BY PROFESSOR FIONA COX

ASSOCIATE PROFESSOR OF FRENCH AND COMPARATIVE LITERATURE

I grappled for quite a long time with my ‘A’ level choices’. French was an easy decision – it had always been my favourite subject and France had always been one of my favourite places to be. Latin had maintained its place on my list for years and English was the most obvious choice for the third subject, as my favourite activity has always been reading. But then my languages teachers pointed out that if I wanted to read languages at university, a second MFL might be a more sensible option. This was a bit of a setback, since German was a subject that I endured rather than loved. I resisted for some time until everything changed when a very wise teacher pointed out to me that even if I didn’t study English for ‘A’ level, I’d still have access to all the books written in English, whereas if I gave up German I’d never have access, except through translation, to the world of German literature (and possibly not even then, as so much remains untranslated).

And it’s that access to new worlds that we want you to experience when you study for a degree in languages.

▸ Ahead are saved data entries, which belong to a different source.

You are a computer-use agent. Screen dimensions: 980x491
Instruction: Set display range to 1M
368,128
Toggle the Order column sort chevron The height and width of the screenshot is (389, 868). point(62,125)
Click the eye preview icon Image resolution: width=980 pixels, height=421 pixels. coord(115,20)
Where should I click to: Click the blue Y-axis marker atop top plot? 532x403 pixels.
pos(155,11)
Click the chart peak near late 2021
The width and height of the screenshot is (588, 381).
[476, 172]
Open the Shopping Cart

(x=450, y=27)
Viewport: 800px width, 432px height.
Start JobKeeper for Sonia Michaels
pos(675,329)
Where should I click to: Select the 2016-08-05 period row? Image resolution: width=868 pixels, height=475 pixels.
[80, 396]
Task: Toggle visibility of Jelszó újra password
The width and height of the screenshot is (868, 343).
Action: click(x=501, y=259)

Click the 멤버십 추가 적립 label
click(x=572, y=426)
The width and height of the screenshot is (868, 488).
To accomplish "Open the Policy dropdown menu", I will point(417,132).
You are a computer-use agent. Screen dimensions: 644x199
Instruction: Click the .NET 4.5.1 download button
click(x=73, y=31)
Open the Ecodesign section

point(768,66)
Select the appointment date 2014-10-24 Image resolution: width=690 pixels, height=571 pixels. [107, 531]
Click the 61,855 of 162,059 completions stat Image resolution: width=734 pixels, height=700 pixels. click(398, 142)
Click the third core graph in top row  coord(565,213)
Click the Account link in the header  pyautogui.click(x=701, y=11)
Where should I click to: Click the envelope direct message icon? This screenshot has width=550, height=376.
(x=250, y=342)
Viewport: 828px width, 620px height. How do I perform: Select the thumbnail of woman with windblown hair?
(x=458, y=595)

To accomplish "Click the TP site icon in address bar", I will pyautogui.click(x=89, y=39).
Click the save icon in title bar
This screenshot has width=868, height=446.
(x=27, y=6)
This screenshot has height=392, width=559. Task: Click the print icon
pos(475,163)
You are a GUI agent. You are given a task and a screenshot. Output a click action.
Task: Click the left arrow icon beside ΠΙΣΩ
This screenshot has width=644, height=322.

The French author, Michel Butor, writes beautifully of arranging his (extensive) library according to nationality, so that he could wander from Mexico to Portugal, from China to France simply by moving from shelf to shelf. Such travelling to different cultures via literature, art and films is fundamental to the work that you undertake while you are with us. It’s one of the benefits bestowed by a languages degree that makes you supremely employable – is there any other course that ensures intercultural awareness and communication to such an extent? But reducing the value of a degree to such metrics risks overlooking the other gifts that we hope you will gain from stepping into unfamiliar territories and then returning to your own world to realise that it’s shifted and been transformed by the experience.

And the pleasures and gifts of this are so much greater if you do this through another language. (It’s not just pedantry that makes us looks upon translations of the set texts with a jaundiced eye – it’s that we know you are cheating yourselves of much of the reading experience.) We want you to relish the shiver of the unfamiliar by having to think about how to translate words that have no direct equivalent – that’s how you enter into a mind-set belonging to a culture that is not your own. We want you to discover for yourself that the more you begin to understand about another country, the more difficult the act of translation can be. It’s a paradox that is both endlessly frustrating and endlessly rewarding.  How can you convey to an English ear the powerful gastronomic resonances and links to a specific region, to generational bonds, contained in the word terroir?  And unless you have some understanding of the horrors of the Occupation, how can you appreciate the ways in which a word such as la rafle (the round-up) immediately chills and darkens a text? Struggling with such challenges will expand your powers of expression in English also, as you are forced to manipulate the language or extend your vocabulary in order to accommodate and convey the foreignness of what you are confronting. It isn’t easy. It demands patient and persistent effort, but there are few activities that remind us so forcibly that making that imaginative leap to step into the world of others will always leave us richer.